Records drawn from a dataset
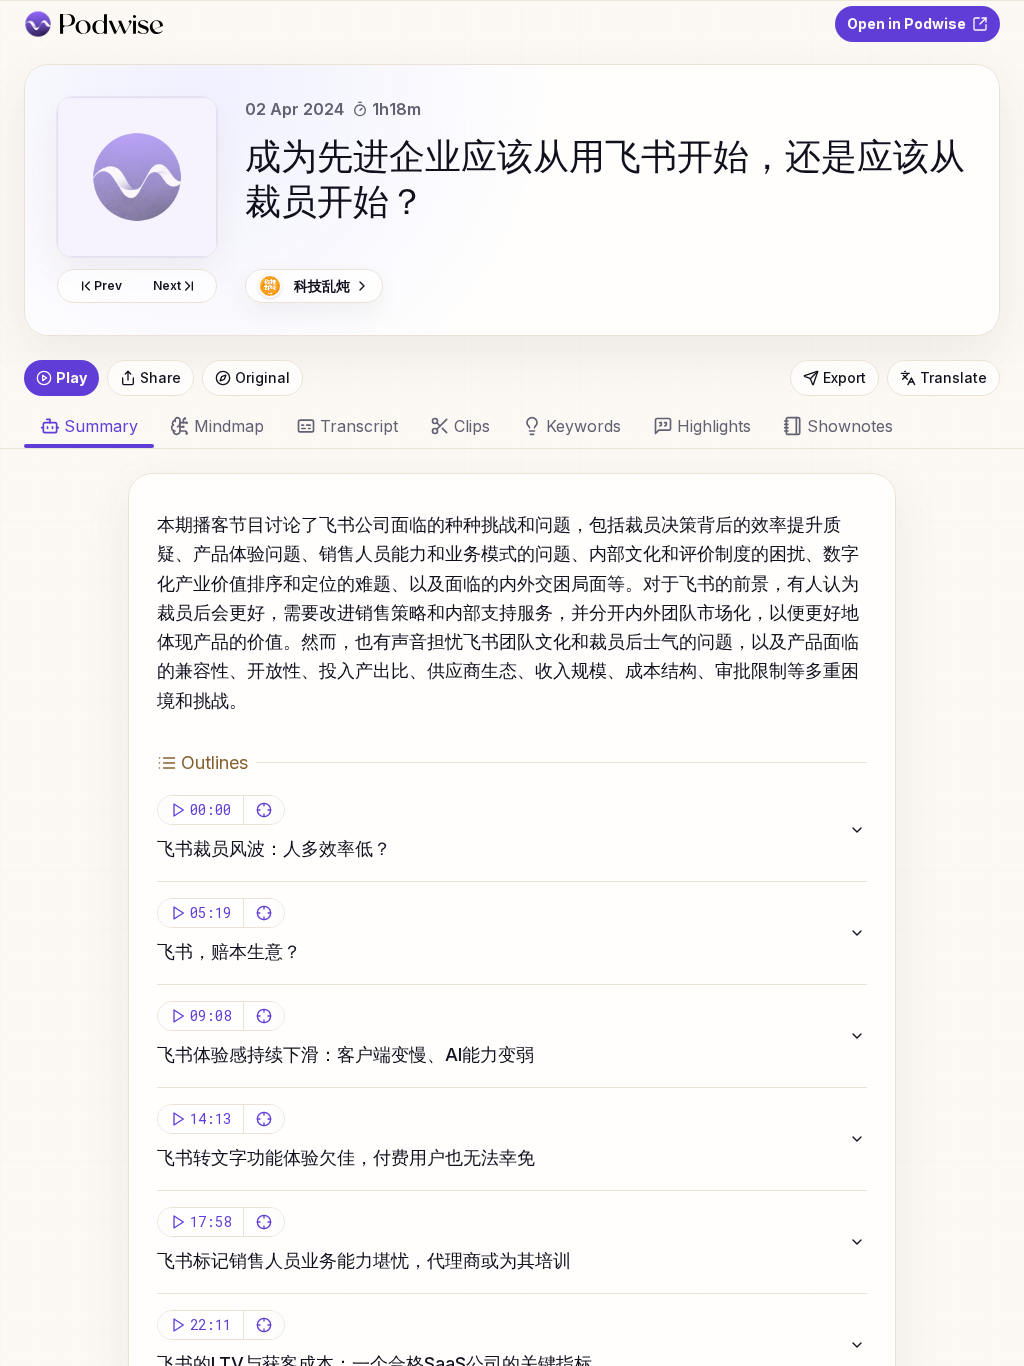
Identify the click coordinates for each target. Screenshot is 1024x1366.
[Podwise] (93, 24)
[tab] (217, 426)
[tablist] (500, 426)
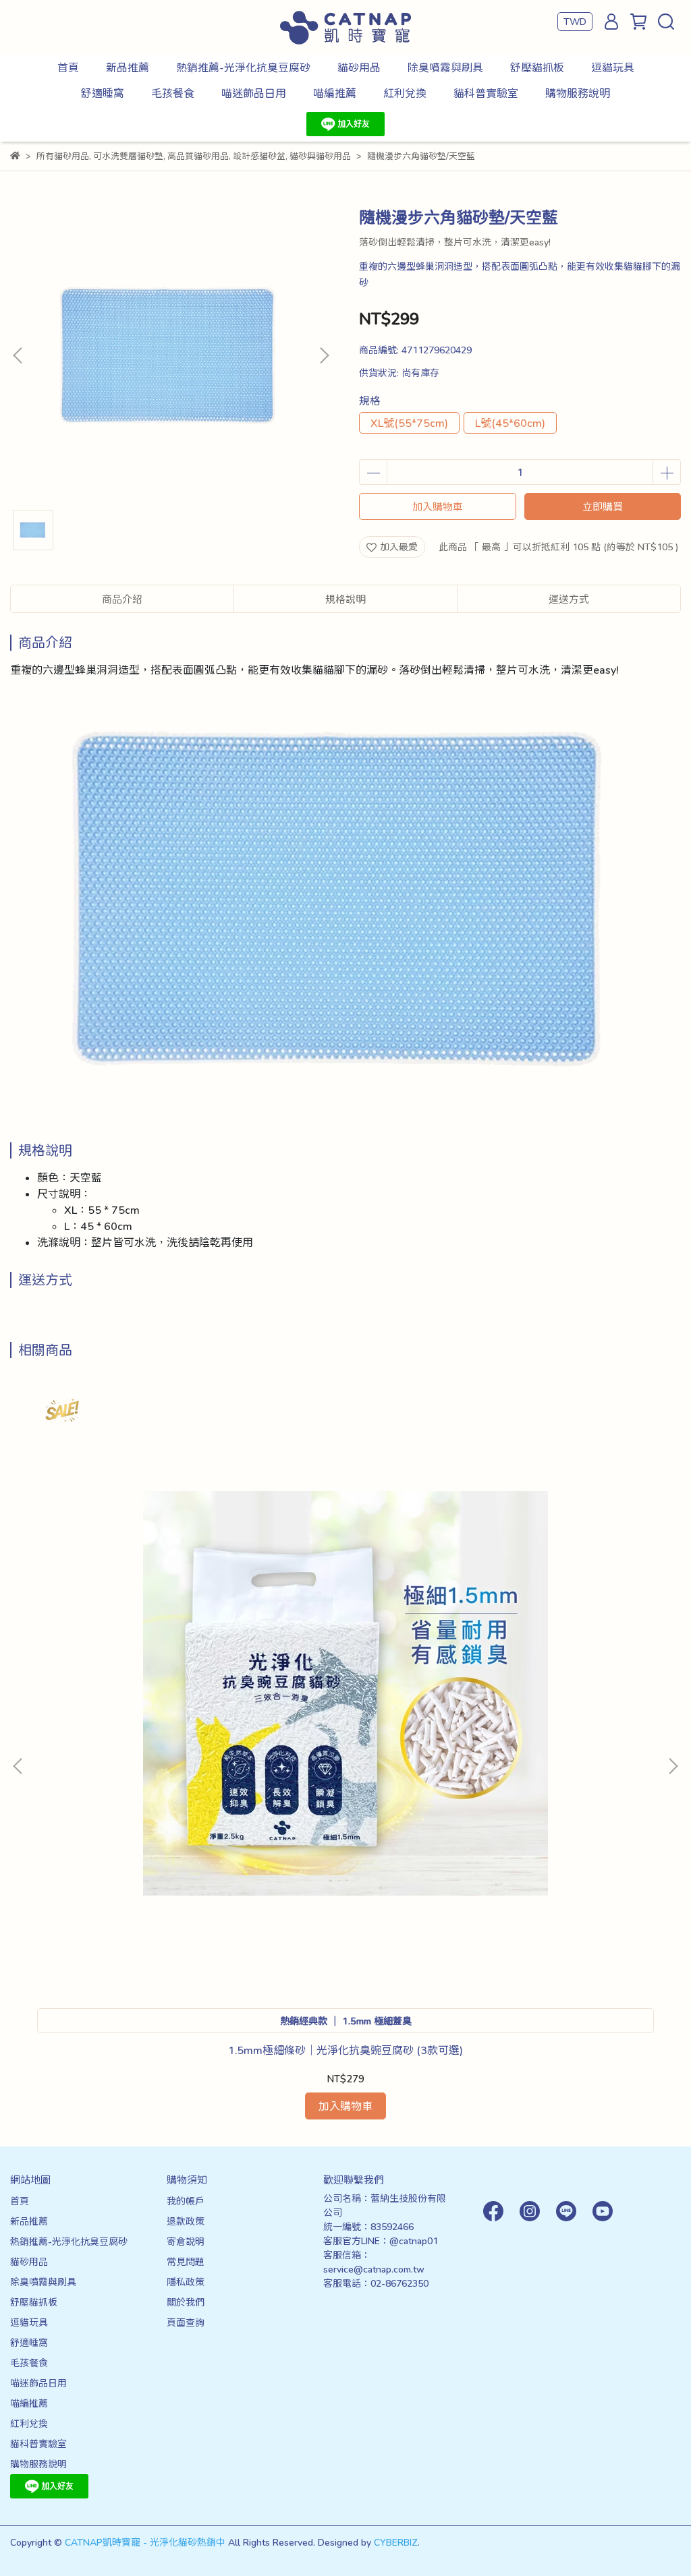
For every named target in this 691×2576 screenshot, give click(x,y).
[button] (324, 355)
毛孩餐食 (172, 92)
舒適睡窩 (102, 92)
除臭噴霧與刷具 (445, 67)
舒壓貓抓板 (537, 67)
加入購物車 (437, 506)
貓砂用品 (359, 67)
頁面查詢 (185, 2322)
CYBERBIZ (396, 2542)
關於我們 (185, 2302)
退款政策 (185, 2221)
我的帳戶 (185, 2200)
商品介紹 (122, 599)
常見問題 (185, 2261)
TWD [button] (574, 21)
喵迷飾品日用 (253, 92)
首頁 (68, 67)
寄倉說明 (185, 2241)
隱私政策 (185, 2281)
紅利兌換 (404, 92)
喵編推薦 (334, 92)
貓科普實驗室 (485, 92)
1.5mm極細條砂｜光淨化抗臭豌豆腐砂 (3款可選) (345, 2049)
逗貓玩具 (612, 67)
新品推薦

Your goal: From the line containing "舒適睡窩 (102, 92)" to the last line of the records above, please write out every line exactly and add nothing.

Exercise answer:
舒適睡窩 (102, 92)
除臭噴霧與刷具 (445, 67)
舒壓貓抓板 (537, 67)
加入購物車 (437, 506)
貓砂用品 (359, 67)
頁面查詢 (185, 2322)
CYBERBIZ (396, 2542)
關於我們 (185, 2302)
退款政策 (185, 2221)
我的帳戶 (185, 2200)
商品介紹 (122, 599)
常見問題 (185, 2261)
TWD [button] (574, 21)
喵迷飾品日用 (253, 92)
首頁 (68, 67)
寄倉說明 (185, 2241)
隱私政策 (185, 2281)
紅利兌換 (404, 92)
喵編推薦 (334, 92)
貓科普實驗室 (485, 92)
1.5mm極細條砂｜光淨化抗臭豌豆腐砂 (3款可選) (345, 2049)
逗貓玩具 (612, 67)
新品推薦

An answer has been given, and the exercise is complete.